Y del glifosato, ¿qué?

Y del glifosato, ¿qué?

Se busca candidato presidencial que exorcice el diablo que se nos metió a los colombianos.

15 de noviembre 2020 , 09:32 p. m.

Al César lo que es del César. Los errores del gobierno de Duque, que muchas veces he cuestionado, no pueden empañar sus aciertos y menos su tremendo esfuerzo por corregir los disparates de las drogas de La Habana y la necesidad de reanudar la aspersión aérea con glifosato. Un empeño que adelanta en medio de una soledad apabullante, de una sociedad impasible, que protesta por la muerte de los líderes sociales, pero no por el culpable: el narcotráfico.

Es increíble la tremenda confusión en la que se libra esa batalla, a la que contribuyen propuestas de legalización de parlamentarios y expresidentes y titulares sobre la legalización de la marihuana en más estados en Estados Unidos. Me atrevo a decir que tienen poca idea del problema de las drogas.
+++
→ **Actividad propuesta**
Transcribe completo y sin cambios el texto sobre el glifosato. Apóyate únicamente en el texto.

→ **Datos extraídos**
+++
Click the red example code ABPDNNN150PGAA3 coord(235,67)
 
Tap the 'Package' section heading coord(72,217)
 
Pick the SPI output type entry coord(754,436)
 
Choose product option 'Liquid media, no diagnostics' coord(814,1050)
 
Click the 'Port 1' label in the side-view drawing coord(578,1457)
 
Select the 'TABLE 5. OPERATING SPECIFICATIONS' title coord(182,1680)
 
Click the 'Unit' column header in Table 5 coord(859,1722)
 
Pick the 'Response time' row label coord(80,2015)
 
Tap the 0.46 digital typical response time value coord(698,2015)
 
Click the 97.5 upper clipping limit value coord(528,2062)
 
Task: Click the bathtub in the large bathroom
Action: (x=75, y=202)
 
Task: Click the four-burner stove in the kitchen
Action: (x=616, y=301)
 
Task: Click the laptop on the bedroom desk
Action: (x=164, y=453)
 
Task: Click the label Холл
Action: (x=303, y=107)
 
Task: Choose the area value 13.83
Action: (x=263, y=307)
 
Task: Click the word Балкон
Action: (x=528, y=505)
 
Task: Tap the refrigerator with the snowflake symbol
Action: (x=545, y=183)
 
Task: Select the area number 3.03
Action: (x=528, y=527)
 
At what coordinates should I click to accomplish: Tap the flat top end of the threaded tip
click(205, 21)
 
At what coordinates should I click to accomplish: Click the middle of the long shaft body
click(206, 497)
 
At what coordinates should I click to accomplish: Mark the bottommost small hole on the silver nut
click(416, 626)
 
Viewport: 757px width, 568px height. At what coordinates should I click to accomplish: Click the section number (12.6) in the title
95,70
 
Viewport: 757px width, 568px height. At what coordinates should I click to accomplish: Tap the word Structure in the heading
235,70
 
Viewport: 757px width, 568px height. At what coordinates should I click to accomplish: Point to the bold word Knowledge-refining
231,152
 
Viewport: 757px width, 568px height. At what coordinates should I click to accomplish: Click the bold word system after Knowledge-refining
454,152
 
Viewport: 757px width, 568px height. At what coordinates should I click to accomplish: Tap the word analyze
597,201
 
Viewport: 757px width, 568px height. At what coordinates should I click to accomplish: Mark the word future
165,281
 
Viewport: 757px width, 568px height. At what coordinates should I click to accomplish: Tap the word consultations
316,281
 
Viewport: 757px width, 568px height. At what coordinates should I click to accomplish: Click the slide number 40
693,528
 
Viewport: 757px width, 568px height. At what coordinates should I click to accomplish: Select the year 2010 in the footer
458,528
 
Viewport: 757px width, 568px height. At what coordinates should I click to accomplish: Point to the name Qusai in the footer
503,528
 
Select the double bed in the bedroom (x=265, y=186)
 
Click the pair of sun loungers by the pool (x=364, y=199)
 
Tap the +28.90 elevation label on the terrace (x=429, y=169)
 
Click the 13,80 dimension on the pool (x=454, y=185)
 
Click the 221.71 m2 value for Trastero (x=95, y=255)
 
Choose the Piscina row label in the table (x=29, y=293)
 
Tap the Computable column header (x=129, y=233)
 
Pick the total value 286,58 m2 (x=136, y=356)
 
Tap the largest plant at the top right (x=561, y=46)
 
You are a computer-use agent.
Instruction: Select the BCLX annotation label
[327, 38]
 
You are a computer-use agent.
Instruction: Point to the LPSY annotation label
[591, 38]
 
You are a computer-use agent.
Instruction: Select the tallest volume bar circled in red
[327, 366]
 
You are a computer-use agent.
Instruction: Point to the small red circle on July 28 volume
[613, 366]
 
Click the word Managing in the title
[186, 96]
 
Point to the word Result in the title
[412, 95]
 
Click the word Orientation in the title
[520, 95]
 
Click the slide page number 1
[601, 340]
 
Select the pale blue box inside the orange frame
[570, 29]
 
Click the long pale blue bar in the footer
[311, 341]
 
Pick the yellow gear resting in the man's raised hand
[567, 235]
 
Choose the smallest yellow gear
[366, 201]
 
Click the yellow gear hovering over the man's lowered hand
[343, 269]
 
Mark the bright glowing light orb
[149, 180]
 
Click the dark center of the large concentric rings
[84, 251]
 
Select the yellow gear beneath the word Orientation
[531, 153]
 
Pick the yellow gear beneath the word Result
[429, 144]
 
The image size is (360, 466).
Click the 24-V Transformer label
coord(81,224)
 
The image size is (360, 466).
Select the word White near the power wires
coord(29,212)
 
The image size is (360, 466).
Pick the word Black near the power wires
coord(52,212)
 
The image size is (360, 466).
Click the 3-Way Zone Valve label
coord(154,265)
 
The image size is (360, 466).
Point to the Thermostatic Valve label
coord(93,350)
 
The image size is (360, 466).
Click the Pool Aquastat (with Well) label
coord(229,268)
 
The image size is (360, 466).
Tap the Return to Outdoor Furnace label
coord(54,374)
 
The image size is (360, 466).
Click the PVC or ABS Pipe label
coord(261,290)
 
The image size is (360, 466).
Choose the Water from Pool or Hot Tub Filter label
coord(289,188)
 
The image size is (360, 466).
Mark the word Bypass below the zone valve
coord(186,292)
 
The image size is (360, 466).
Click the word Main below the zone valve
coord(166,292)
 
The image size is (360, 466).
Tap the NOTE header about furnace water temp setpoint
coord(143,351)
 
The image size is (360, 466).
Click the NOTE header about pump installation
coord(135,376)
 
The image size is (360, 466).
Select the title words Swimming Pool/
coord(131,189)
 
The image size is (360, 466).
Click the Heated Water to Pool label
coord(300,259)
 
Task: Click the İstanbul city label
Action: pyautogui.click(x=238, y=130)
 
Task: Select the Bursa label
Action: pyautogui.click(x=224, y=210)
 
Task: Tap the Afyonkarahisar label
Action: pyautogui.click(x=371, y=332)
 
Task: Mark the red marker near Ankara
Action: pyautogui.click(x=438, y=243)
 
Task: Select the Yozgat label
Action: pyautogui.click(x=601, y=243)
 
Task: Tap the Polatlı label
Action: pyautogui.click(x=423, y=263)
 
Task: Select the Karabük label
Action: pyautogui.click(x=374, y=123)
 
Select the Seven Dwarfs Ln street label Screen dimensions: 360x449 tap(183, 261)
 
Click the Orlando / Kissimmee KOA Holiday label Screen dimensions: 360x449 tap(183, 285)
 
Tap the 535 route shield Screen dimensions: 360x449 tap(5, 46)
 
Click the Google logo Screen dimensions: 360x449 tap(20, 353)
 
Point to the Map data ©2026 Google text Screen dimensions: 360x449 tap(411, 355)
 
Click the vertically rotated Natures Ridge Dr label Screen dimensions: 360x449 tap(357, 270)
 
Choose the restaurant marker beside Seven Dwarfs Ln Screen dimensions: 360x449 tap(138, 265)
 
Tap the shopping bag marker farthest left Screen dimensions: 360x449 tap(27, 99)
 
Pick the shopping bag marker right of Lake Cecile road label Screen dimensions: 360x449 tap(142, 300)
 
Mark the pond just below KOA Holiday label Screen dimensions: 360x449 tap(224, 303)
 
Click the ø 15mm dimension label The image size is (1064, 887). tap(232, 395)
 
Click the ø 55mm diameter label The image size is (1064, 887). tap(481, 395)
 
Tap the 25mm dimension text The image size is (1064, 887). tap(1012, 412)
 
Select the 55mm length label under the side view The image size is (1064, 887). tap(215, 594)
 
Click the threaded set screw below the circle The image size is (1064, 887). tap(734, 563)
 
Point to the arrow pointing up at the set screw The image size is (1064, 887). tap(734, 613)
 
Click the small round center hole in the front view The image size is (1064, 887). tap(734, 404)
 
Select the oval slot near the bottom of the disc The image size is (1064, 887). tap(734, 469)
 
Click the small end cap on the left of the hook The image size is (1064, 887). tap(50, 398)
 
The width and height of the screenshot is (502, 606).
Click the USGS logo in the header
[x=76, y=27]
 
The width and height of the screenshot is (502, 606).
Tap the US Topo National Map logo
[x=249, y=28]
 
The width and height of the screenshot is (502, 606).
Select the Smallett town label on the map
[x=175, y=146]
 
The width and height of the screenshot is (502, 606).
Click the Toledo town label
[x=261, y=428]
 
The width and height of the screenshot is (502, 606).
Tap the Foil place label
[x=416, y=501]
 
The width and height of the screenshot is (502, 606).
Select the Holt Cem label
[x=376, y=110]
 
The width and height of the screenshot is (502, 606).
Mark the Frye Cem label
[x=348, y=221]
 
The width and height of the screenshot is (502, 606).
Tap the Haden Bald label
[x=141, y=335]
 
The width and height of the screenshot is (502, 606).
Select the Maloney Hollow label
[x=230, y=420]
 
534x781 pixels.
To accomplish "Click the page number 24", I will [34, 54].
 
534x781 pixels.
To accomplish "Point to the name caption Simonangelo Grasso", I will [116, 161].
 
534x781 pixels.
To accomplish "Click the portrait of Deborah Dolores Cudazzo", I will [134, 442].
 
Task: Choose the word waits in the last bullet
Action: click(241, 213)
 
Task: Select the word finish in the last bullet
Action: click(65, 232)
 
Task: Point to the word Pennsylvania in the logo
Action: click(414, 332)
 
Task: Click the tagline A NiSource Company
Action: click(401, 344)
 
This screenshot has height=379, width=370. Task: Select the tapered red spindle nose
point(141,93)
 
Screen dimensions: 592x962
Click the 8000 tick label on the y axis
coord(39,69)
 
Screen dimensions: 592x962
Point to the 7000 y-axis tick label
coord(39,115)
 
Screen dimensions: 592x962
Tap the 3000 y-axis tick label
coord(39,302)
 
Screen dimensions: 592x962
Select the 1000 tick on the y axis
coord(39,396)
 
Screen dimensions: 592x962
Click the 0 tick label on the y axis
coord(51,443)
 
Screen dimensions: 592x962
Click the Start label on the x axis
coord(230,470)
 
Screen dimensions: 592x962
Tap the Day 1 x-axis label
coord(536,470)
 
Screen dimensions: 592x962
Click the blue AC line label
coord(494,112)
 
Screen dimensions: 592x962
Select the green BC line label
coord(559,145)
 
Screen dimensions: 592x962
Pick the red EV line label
+++
→ **Solución escrita**
Y del glifosato, ¿qué?

Y del glifosato, ¿qué?

Se busca candidato presidencial que exorcice el diablo que se nos metió a los colombianos.

15 de noviembre 2020 , 09:32 p. m.

Al César lo que es del César. Los errores del gobierno de Duque, que muchas veces he cuestionado, no pueden empañar sus aciertos y menos su tremendo esfuerzo por corregir los disparates de las drogas de La Habana y la necesidad de reanudar la aspersión aérea con glifosato. Un empeño que adelanta en medio de una soledad apabullante, de una sociedad impasible, que protesta por la muerte de los líderes sociales, pero no por el culpable: el narcotráfico.

Es increíble la tremenda confusión en la que se libra esa batalla, a la que contribuyen propuestas de legalización de parlamentarios y expresidentes y titulares sobre la legalización de la marihuana en más estados en Estados Unidos. Me atrevo a decir que tienen poca idea del problema de las drogas.